Мачеха же моя, Ирина Андреевна, была женщина волевая, достаточно строгая, но справедливая и разумная. Даже если я её не любила, чем старше я становилась, тем больше начинала её уважать. С моим отцом она, оказывается, была знакома уже очень давно, но выходить замуж за него долго не решалась. Не знаю уж, как он её уломал, но она пришла в наш дом и стала полноценной хозяйкой.
В принципе, мы с ней ладили. Она много читала, многое знала и понимала, шикарно одевалась и хорошо плела косички. Я любила её слушать и наблюдать, как она наносила на своё немного суровое лицо макияж.
Лишь одно меня всегда раздражало. Когда отец уезжал в очередную командировку, к ней в гости каждый вечер начинала приходить наша соседка с самого верхнего этажа – Светлана Аркадьевна. Я с ней до этого никак не контактировала, так как личностью она была ну крайне отталкивающей.
Ворчала без умолку – то ей дети во дворе мешают, то соседи ночью спать не дают, хотя буйных в нашем доме никого не было, то кто-то мимо пройдёт и нечаянно её заденет, а уж если с ней не поздороваться – пиши пропало! В общем, по её словам, окружала её одна бескультурщина, а каждый второй – хам.
Никогда она даже в сторону нашей двери не смотрела, меня и вовсе не замечала, будто я пятнышко или тень. Хотя я всегда здоровалась. Ну вроде бы. Но зато на меня она никогда не ворчала.
Так вот, каждый вечер, когда отца не было дома, она ровно в семь звонила к нам в дверь, проходила на кухню, садилась за стол… и тут начиналось. Она говорила безостановочно о чём только можно. В основном жаловалась на судьбу, на несчастную жизнь, на здоровье, на неблагодарных детей. Мол, кости ломит, суставы болят, голова раскалывается, руки и ноги немеют, никто не проведает, не спросит, как она. Твердила, что холодно ей, словно в лёд заковали, страшно по ночам и так одиноко – хоть волком вой.

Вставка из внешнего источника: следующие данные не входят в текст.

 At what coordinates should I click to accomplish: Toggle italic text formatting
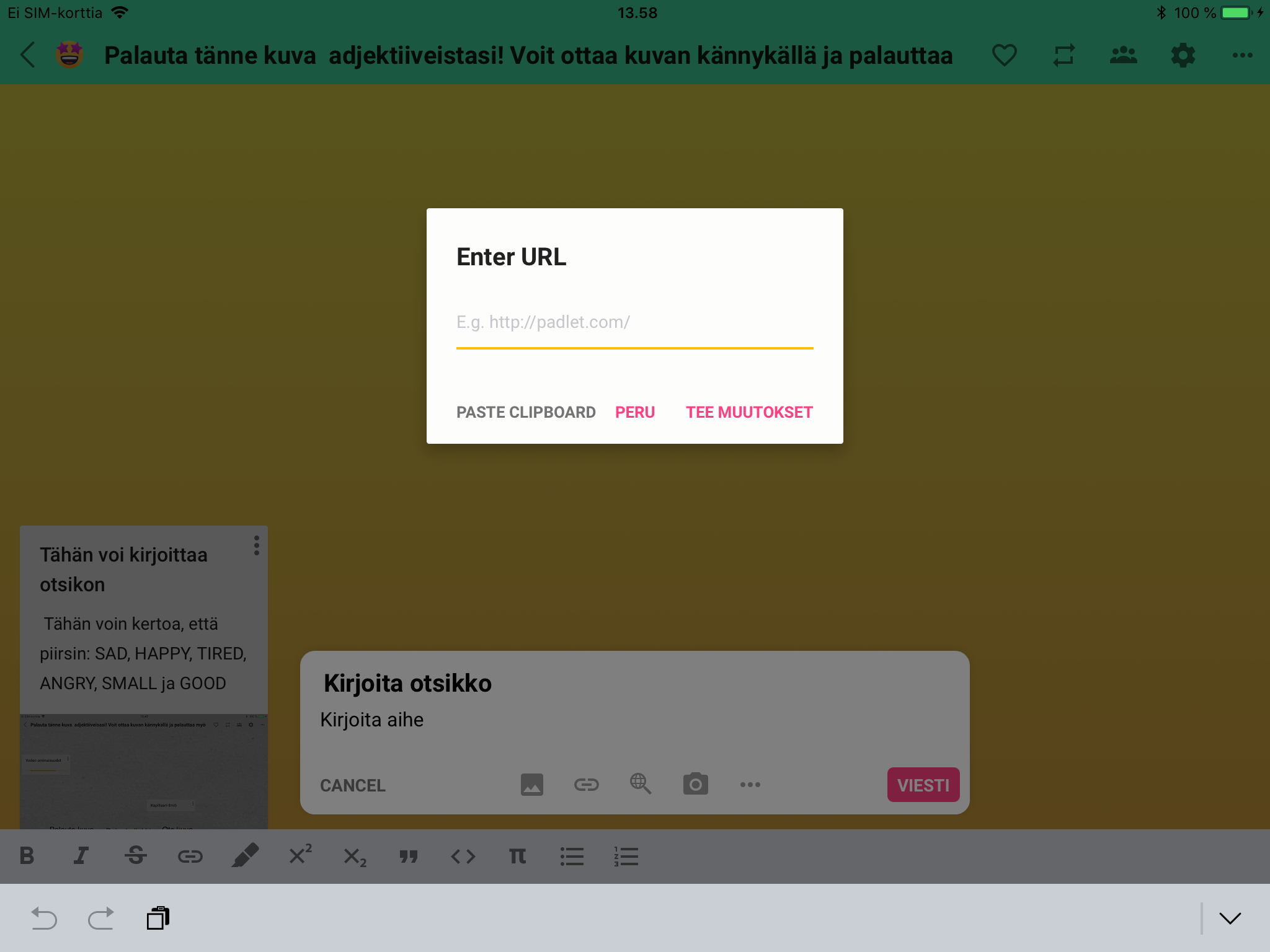[81, 856]
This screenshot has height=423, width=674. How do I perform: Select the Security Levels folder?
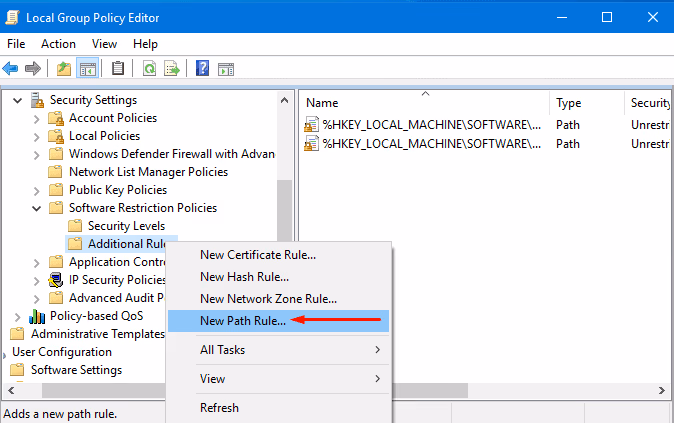pos(126,226)
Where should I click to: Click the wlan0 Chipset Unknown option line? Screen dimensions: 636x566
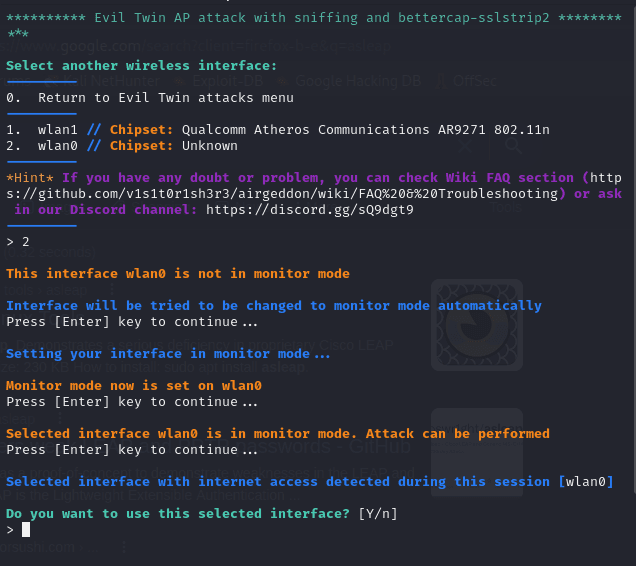pos(122,146)
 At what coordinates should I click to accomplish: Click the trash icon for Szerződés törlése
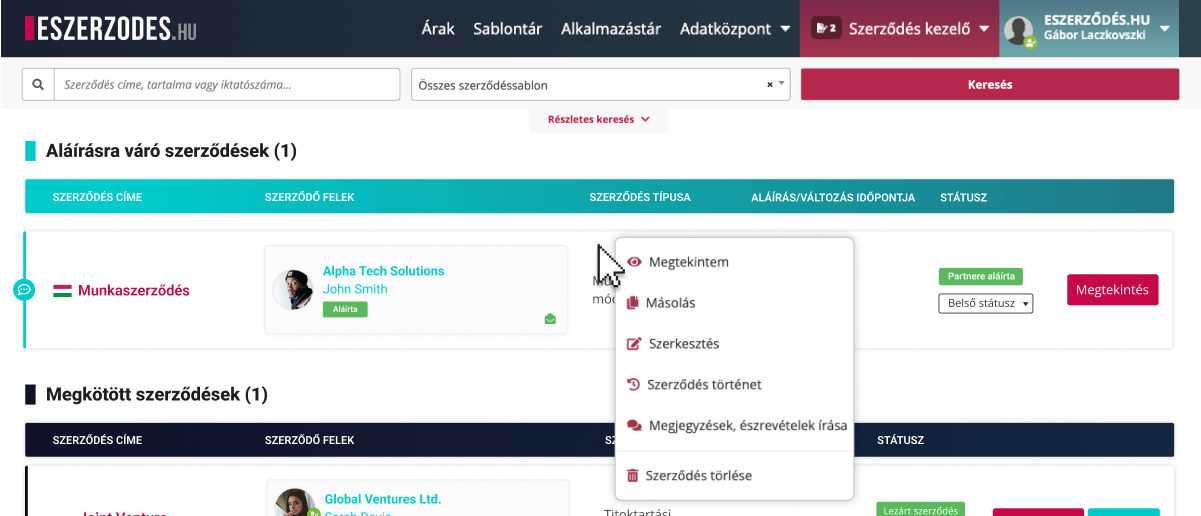click(632, 476)
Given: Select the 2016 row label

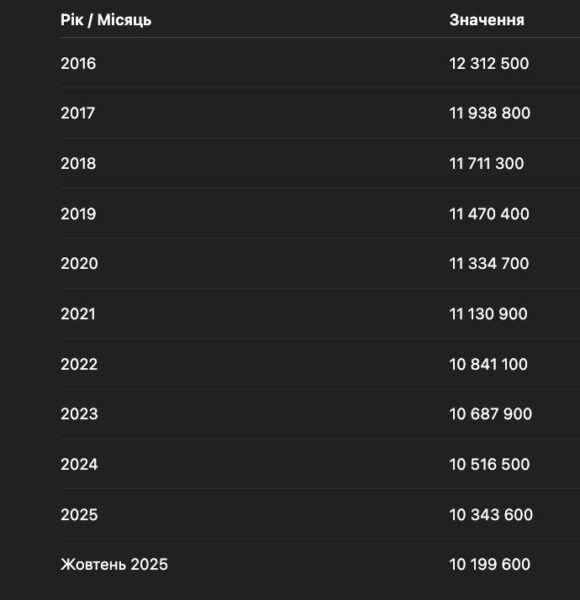Looking at the screenshot, I should (x=78, y=64).
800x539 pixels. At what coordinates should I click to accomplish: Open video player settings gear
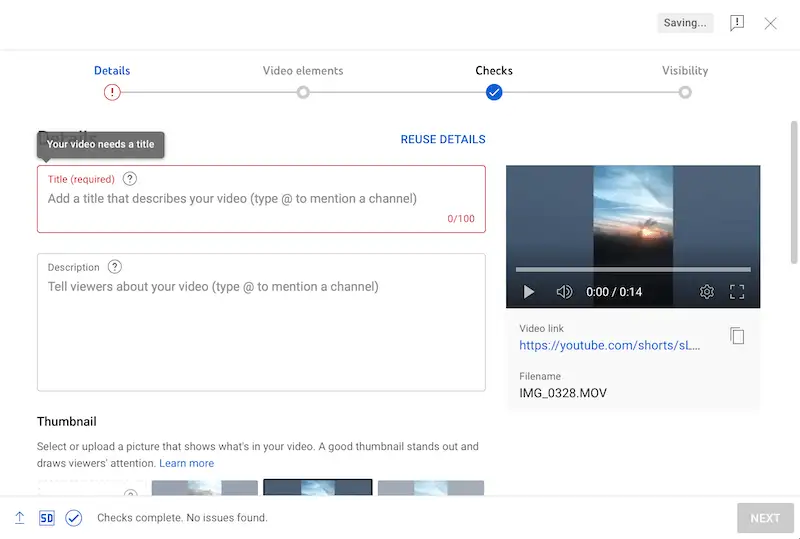coord(707,292)
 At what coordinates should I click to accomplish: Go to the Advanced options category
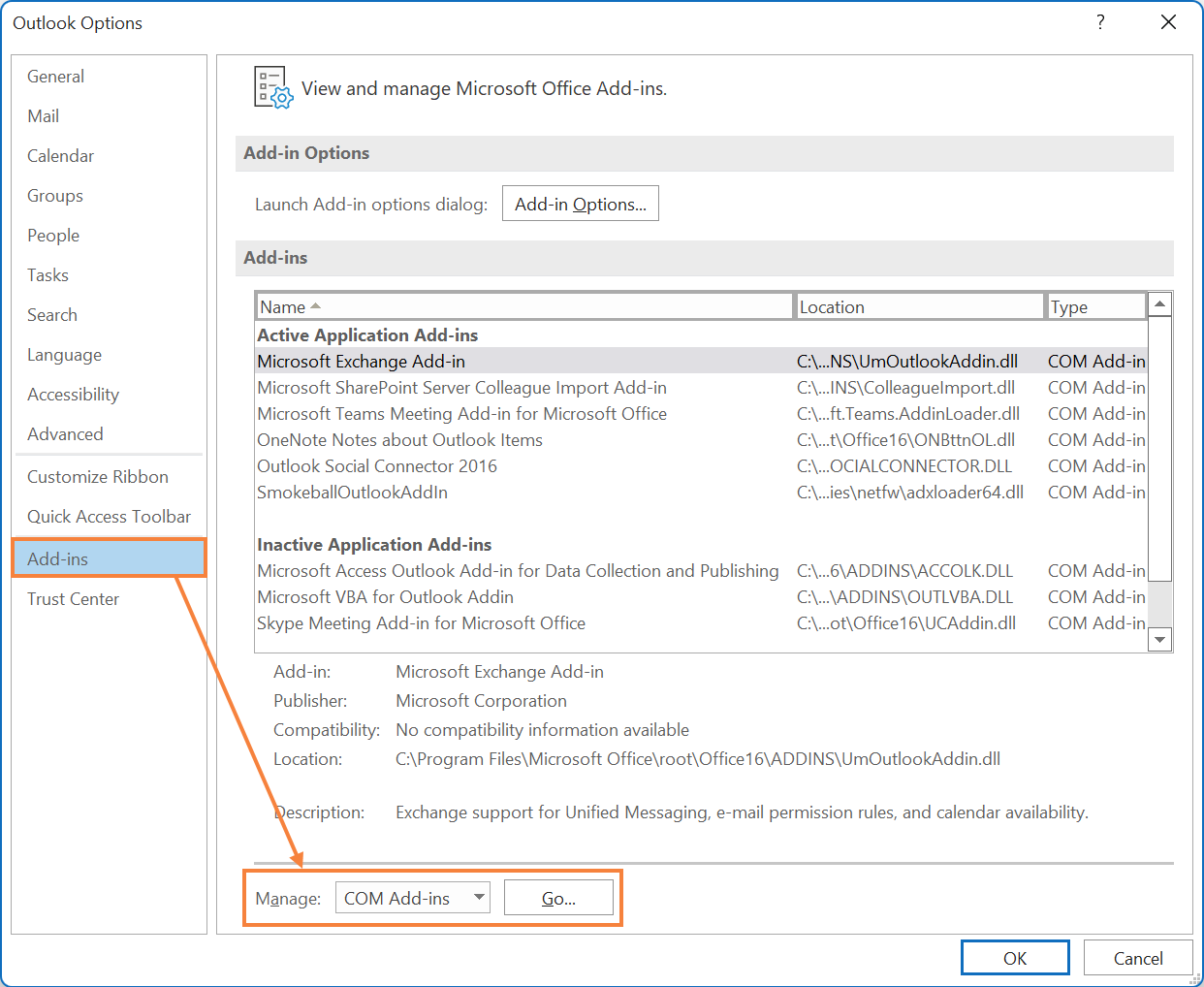65,434
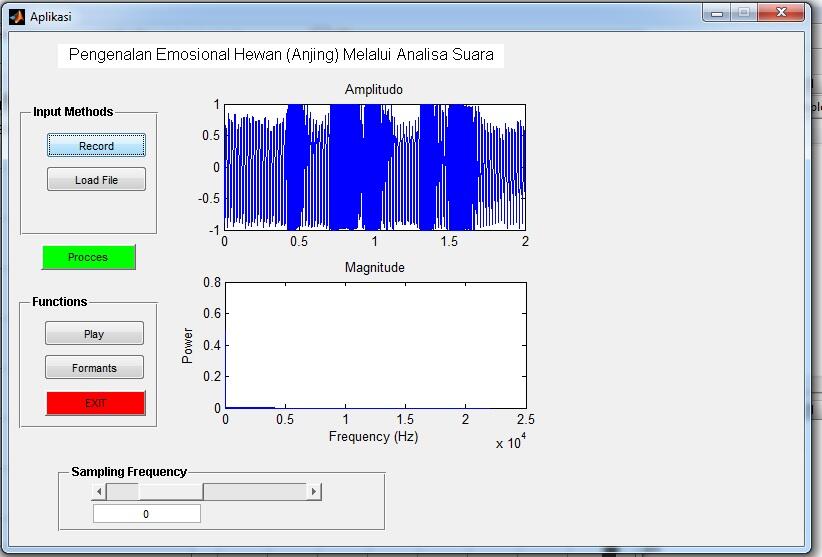This screenshot has height=557, width=822.
Task: Click the Sampling Frequency slider thumb
Action: tap(171, 491)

Ирина моя слушала, слушала, головой кивала, чайку ей в кружку подливала и с таким сочувствием глядела ей в глаза, что я дар речи теряла. С чего вдруг моя всегда такая серьёзная и сдержанная мачеха сострадала этой особе, которая, по правде сказать, сама и была виновата во всех своих несчастьях? Я ломала голову, допытывалась у Ирины, но та упорно молчала и пресекала всякие мои попытки разговора на эту тему.
Но и я по сути своей очень настырная. К тому же, из сопливой девочки я вымахала в высокую и уверенную в себе и своих решениях девушку. Я рассказала всё отцу. Тоже, можно сказать, нажаловалась, мол, с какой стати эта брюзга каждый вечер, как он уезжает, занимает нашу кухню и ноет, ноет, ноет. У меня уже и вправду голова раскалывалась от этого нытья. Да и голос у Светланы Аркадьевны был до того скрипучий, что наша несмазанная дверь просто пела жаворонком.
Отец очень удивился и обещал поговорить с Ириной. И действительно поговорил, однако ничего не изменилось.
— Пусть приходит. Ирина знает, что делает, раз пускает её.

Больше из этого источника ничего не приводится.